Comme je regrette de n’avoir pas connu plus tôt cette bande d’acteurs à l’esprit potache ! Je n’ai fait leur connaissance qu’en 2015 aux Bouffes du Nord et ils ont réussi à déclencher chez moi un fou rire aux larmes, ce qui ne m’arrive que très rarement au théâtre. Un discours fleuve du témoin de la mariée lors d’un mariage loufoque et la visite d’une veuve éplorée à un charlatan qui la met en relation avec son défunt motard de mari m’ont rendue accro. Je me suis promis de ne rater aucun de leurs spectacles à venir. « Jusque dans vos bras » ne m’a pas déçue, j’étais un peu conquise d’avance. Et puis, ils ont la bonne idée de s’installer aux Bouffes du Nord, à mon goût le plus beau théâtre parisien. Ils n’ont pas lésiné sur le décor et la belle salle délabrée sentait bon l’herbe humide qui recouvrait le sol jusque sous nos pieds.

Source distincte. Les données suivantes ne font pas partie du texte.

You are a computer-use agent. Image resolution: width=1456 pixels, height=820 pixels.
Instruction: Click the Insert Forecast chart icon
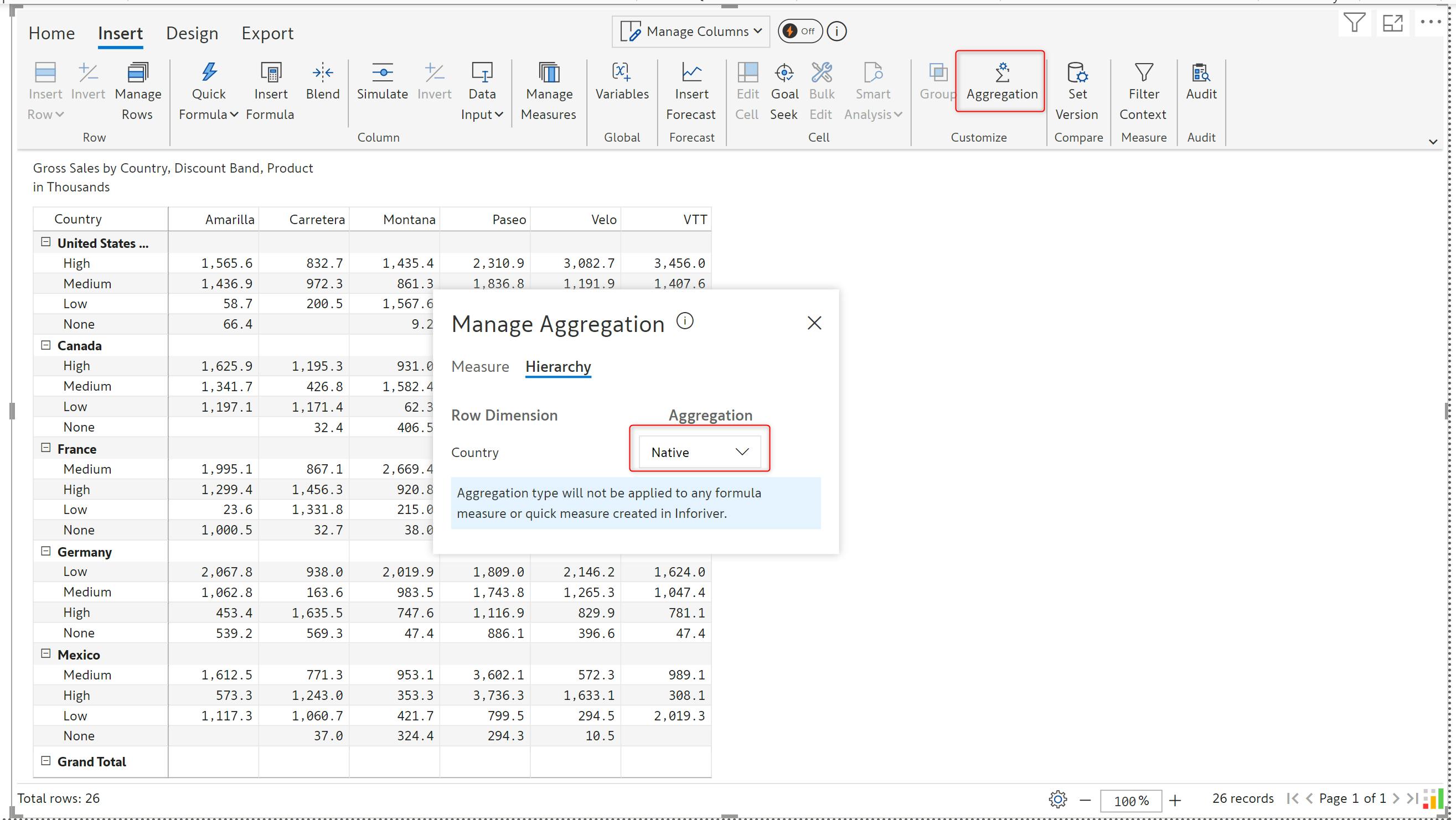pyautogui.click(x=691, y=72)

Cette année on ne plonge pas dans les secrets du couple, du sexe et de l’amour mais dans le psychisme de nos contemporains : les Français. Et on rit, on rit, on rit … jaune. Parce dans les Français représentés sur scène, il y a forcément un petit bout honteux de chacun de nous. Soyez préparés à prendre quelques claques lorsque l’un d’entre eux, sortant de son personnage, nous interpelle et demande « Qui d’entre vous a déjà hébergé un réfugié ? ». La salle bondée de bobos est silencieuse. C’est glaçant quand on sait qu’il y a peu de temps il fallait traverser une forêt de tentes Quechua pour atteindre l’entrée du Théâtre à la Chapelle. Et quand on fait appel à nous pour attraper le cordage d’un canot de sauvetage de réfugiés pour les mettre hors de danger, 3 personnes se dévouent péniblement. Moi je me suis dit, « bon, je suis bien calée au 2ème rang, serrée comme une sardine, si je bouge je vais déranger tout le monde, à quoi bon ? ». Comme dans la vie quoi ! L’introduction du spectacle par un pseudo « chauffeur de salle » vaut le détour quand il nous demande de fermer les yeux, de respirer et de prendre la main de notre voisin.

Je retiens de cette soirée un irresistible pique-nique sur l’herbe où une banale conversation entre amis se transforme en lancé de phrases aussi absurdes qu’assassines (« Ne me dis pas que je n’aime pas les musulmans, j’ai passé le 31 à Marrakech ! »), l’hystérie d’un agent de l’Ofpra qui reçoit un demandeur d’asile et qui craque (« Emmenez-moi avec vous au Congo ! ») et l’intérieur chic d’un couple de bobos en mal de sensations qui accueille des réfugiés africains (« Vous avez fait bon voyage ? »).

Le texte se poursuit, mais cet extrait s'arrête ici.